Drivers behind the expansion

Several structural factors underpin Nigerian independents’ cross-border push. The gradual exit of multinational companies from onshore and shallow water in Nigeria has provided an opportunity for local players to purchase assets and achieve scale.

Replacement of reserves has remained an important factor as mature domestic assets decline, and companies look for new acreages and exploration opportunities overseas. Geographic diversification has also helped operators spread risks across various jurisdictions.

Market dynamics further support expansion. The demand for refined products in Sub-Saharan Africa is expected to grow steadily in the next decade due to the effects of population growth, urbanisation, and industrialisation.

Investment in refining, storage, and distribution infrastructure will provide opportunities to benefit from downstream margins.

Policy frameworks have also played a role. Fiscal clarity and regulatory reforms were also provided through Nigeria’s Petroleum Industry Act.

At the same time, integration initiatives such as the African Continental Free Trade Area are gradually making it easier for investment across borders, thereby creating an enabling environment for regional energy sector participation.

Lastly, there is the aspect of financial capacity, which has also been built through acquisitions in the domestic market and enhanced access to capital markets.

The local companies that have successfully integrated acquired assets have now developed balance sheets that are conducive for growth strategies.

Implications for African energy markets

The cross-border investments of Nigerian operators have several implications for the industries on the continent and the markets as well. Structurally, it indicates the beginning of the Africanisation of the ownership of hydrocarbon assets, with African operators increasingly shaping the agenda of exploration, production, and infrastructure development.

Experts say this trend may improve the retention of value within the local economy through reinvestment, employment, and development of the services sector. The operators may also be more adaptable to the socio-political setting, which could accelerate the implementation of projects in settings where engagement with the community and the state is paramount.

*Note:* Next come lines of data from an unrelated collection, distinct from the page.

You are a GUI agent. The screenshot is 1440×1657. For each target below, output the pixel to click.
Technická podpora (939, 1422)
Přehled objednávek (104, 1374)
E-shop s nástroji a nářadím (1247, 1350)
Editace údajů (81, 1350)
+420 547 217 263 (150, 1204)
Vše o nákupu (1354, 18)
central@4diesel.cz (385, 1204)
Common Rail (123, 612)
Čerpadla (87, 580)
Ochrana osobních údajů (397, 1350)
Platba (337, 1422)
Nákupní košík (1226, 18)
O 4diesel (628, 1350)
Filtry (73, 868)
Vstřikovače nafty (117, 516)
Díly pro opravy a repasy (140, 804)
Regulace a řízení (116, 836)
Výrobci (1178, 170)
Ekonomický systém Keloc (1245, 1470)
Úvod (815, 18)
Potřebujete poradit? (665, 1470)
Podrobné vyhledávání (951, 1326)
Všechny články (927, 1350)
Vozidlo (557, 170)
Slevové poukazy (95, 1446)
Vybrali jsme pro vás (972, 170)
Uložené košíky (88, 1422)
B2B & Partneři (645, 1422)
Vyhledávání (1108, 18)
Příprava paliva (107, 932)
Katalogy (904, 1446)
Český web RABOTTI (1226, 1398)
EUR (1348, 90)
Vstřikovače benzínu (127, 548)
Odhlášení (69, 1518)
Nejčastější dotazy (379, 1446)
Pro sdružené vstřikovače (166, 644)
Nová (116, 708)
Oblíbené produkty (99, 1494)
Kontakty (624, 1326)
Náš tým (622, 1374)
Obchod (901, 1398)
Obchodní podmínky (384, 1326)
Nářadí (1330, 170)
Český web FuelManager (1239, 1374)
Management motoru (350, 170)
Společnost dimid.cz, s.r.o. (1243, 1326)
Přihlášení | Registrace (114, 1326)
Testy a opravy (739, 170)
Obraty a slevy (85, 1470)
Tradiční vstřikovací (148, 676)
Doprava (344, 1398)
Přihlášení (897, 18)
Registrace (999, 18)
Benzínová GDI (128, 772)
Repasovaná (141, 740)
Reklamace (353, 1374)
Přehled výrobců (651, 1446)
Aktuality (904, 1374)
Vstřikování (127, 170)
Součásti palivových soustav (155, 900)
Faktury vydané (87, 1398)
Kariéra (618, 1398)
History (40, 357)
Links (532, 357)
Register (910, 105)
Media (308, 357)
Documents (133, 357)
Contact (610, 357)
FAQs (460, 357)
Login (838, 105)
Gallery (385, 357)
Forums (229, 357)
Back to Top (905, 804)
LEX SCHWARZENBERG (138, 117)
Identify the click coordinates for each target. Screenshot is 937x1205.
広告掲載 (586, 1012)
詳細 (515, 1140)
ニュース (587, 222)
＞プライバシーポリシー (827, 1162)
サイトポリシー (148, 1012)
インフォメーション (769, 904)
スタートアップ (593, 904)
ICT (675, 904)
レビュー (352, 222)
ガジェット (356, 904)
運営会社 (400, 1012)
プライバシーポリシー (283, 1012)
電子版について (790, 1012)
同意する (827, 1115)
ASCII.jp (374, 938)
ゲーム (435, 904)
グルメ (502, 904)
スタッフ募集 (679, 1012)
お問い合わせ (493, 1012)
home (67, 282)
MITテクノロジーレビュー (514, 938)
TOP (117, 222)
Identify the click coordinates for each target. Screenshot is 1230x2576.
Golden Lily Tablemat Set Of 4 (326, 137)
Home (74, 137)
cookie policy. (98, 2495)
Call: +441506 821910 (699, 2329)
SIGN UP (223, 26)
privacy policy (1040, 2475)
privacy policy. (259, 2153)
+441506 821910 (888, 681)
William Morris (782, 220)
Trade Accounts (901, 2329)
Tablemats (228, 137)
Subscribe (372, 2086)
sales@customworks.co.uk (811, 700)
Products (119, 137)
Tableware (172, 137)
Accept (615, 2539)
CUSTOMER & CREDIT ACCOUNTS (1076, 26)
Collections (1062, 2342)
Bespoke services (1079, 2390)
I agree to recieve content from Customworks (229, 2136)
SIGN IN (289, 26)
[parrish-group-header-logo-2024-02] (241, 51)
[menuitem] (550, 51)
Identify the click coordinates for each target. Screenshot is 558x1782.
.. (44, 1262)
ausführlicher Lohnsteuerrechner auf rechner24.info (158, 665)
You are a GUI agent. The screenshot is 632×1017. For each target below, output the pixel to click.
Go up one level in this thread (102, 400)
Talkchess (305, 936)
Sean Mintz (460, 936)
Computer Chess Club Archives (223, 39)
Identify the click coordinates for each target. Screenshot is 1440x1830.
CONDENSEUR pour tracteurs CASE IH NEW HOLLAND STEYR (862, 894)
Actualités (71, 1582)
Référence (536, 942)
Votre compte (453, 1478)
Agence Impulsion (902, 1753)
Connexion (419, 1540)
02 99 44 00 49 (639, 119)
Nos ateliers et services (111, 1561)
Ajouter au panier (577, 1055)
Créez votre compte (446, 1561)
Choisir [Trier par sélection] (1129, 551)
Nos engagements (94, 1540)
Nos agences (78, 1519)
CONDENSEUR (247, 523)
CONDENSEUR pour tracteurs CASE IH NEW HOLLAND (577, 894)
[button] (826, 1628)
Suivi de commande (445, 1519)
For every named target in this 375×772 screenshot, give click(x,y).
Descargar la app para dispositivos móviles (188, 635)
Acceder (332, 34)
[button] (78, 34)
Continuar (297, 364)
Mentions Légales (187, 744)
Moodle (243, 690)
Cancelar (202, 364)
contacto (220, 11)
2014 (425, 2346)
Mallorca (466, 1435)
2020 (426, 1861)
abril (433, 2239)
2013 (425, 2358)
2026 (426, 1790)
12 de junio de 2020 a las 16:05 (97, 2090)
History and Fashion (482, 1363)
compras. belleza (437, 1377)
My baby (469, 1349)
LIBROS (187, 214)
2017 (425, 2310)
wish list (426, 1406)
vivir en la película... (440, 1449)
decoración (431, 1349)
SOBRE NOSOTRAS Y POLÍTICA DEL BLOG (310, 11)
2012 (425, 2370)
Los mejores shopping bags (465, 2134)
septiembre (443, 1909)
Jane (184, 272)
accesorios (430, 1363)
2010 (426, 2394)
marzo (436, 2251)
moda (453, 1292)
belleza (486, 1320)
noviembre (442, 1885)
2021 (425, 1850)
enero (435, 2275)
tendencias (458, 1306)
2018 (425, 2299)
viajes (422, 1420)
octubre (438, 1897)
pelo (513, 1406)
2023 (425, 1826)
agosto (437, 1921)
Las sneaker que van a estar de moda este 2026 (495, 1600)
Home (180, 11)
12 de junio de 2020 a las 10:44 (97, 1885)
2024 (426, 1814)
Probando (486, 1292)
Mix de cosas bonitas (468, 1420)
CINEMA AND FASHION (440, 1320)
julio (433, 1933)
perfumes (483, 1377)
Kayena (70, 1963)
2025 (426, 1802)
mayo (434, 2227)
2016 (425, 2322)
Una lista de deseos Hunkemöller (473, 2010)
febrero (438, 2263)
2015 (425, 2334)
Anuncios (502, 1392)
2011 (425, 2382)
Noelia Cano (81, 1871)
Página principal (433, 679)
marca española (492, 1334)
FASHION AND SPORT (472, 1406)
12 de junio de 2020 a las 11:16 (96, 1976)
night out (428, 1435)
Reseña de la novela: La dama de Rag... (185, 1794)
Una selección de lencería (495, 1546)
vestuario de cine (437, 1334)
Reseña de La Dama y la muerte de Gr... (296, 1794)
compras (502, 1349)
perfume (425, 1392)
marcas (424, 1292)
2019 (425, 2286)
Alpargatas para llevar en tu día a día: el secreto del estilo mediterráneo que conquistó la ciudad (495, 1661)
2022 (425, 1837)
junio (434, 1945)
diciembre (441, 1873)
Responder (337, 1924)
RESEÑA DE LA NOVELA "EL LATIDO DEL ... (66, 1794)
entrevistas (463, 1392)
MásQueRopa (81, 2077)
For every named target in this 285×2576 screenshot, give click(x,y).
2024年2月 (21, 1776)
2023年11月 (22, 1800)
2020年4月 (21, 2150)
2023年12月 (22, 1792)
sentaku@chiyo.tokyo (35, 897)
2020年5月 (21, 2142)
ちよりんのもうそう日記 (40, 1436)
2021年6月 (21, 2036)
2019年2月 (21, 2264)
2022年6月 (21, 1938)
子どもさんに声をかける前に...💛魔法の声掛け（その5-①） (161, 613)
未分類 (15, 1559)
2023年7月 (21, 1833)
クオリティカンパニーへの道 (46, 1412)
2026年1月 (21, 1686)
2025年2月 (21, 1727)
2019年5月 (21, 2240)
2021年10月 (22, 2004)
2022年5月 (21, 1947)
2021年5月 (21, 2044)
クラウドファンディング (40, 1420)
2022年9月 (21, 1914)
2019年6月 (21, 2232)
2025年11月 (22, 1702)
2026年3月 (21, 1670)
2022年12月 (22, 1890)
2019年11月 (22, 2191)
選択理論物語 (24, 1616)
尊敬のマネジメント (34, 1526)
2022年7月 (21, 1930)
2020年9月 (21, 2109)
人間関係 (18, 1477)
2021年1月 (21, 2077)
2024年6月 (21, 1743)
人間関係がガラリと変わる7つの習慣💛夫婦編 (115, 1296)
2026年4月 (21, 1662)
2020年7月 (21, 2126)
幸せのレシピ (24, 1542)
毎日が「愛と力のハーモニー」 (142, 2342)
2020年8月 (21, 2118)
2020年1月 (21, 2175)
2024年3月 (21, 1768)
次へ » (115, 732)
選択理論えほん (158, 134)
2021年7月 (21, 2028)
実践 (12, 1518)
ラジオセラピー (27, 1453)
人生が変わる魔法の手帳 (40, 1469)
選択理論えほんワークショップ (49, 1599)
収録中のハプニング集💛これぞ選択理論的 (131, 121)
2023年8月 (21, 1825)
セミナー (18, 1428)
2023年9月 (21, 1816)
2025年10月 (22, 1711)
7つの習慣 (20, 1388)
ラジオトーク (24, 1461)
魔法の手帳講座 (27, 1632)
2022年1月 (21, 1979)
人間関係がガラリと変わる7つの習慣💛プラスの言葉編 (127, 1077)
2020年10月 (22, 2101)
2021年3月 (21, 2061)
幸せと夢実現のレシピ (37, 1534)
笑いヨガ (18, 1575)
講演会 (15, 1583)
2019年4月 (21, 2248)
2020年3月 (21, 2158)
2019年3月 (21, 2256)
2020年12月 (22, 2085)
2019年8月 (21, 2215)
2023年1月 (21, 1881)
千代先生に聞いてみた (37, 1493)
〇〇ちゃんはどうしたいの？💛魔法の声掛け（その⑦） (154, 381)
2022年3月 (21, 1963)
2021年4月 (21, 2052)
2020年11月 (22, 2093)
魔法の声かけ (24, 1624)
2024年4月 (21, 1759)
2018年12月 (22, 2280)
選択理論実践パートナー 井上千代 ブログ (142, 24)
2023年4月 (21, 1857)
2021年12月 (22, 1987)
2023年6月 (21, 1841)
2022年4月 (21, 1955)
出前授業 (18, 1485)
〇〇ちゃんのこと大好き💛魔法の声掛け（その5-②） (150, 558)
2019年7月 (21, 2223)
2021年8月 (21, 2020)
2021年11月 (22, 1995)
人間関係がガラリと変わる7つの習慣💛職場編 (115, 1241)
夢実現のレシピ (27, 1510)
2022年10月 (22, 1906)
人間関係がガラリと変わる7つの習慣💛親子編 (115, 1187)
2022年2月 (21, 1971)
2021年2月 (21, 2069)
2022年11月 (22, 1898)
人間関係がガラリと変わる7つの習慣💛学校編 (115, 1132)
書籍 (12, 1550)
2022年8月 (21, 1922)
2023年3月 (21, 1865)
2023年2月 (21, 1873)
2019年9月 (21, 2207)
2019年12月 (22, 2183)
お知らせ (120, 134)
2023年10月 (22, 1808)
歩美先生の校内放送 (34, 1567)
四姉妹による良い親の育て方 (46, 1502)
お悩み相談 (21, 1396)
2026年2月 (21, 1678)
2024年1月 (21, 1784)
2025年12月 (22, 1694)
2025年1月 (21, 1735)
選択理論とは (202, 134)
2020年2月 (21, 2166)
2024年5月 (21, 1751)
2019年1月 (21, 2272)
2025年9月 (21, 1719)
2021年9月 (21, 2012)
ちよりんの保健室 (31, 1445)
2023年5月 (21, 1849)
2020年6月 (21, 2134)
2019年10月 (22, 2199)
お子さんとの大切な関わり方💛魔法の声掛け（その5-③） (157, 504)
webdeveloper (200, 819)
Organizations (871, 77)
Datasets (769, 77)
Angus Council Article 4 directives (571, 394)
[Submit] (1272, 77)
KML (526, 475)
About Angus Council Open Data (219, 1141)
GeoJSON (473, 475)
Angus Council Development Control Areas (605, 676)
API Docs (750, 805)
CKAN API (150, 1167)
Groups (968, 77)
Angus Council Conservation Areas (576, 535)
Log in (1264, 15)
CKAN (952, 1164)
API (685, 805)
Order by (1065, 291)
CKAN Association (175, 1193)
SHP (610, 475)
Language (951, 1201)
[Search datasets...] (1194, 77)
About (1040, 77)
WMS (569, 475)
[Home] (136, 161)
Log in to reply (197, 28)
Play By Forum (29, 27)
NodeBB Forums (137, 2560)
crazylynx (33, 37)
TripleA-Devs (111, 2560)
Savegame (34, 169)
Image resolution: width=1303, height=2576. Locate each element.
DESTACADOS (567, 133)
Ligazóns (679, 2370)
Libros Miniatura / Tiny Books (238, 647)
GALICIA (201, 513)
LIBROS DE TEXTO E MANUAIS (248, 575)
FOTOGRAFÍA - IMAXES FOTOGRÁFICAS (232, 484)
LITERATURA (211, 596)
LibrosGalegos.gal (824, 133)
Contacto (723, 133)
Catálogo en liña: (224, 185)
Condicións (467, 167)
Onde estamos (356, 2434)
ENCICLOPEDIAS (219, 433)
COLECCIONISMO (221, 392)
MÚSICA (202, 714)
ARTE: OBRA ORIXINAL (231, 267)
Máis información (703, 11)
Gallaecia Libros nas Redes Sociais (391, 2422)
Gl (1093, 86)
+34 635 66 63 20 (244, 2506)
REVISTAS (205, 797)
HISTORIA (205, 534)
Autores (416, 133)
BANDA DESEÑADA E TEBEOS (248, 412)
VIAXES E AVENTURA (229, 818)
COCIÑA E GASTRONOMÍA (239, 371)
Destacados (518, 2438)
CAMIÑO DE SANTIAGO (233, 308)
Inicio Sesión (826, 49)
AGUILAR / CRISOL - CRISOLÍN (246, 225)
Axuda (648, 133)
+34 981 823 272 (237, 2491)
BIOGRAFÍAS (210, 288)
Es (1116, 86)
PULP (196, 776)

However, challenges remain. In cross-border operations, there are issues related to dealing with a variety of fiscal systems, currency risks, and political environments. Financing big projects will still be a capital-intensive activity. Managing operational efficiency in a geographically dispersed portfolio will be a challenge.

Despite these challenges, the fact that African operators are investing across several markets brings a new dynamic to the energy competition on the continent, which is no longer driven by foreign capital but by the ambitions of African operators.

What will the future look like?

The trajectory of Nigerian independents suggests that the current expansion phase may represent only the early stages of a broader transformation. As domestic asset consolidation continues and financing ecosystems deepen, additional companies may pursue cross-border opportunities spanning exploration, infrastructure and energy transition projects.

Whether Nigerian firms will eventually become pan-African majors will depend on the discipline in execution, the quality of partnerships, and access to capital. The direction of travel is however increasingly clear. From the acquisition of acreage in the upstream to investment in refineries and fuel retail in the region, Nigerian oil firms are building a web of interests stretching far beyond the country.

For Africa’s energy narrative, the implications are significant. A continent long characterised by external operational leadership may be entering an era where its own companies play central roles in shaping hydrocarbon development pathways.

What began as domestic asset acquisitions in response to multinational divestments is gradually turning into a bigger story.

Nigerian independents are not only inheriting Africa’s oil assets. They are beginning to redefine who steers the continent’s energy future.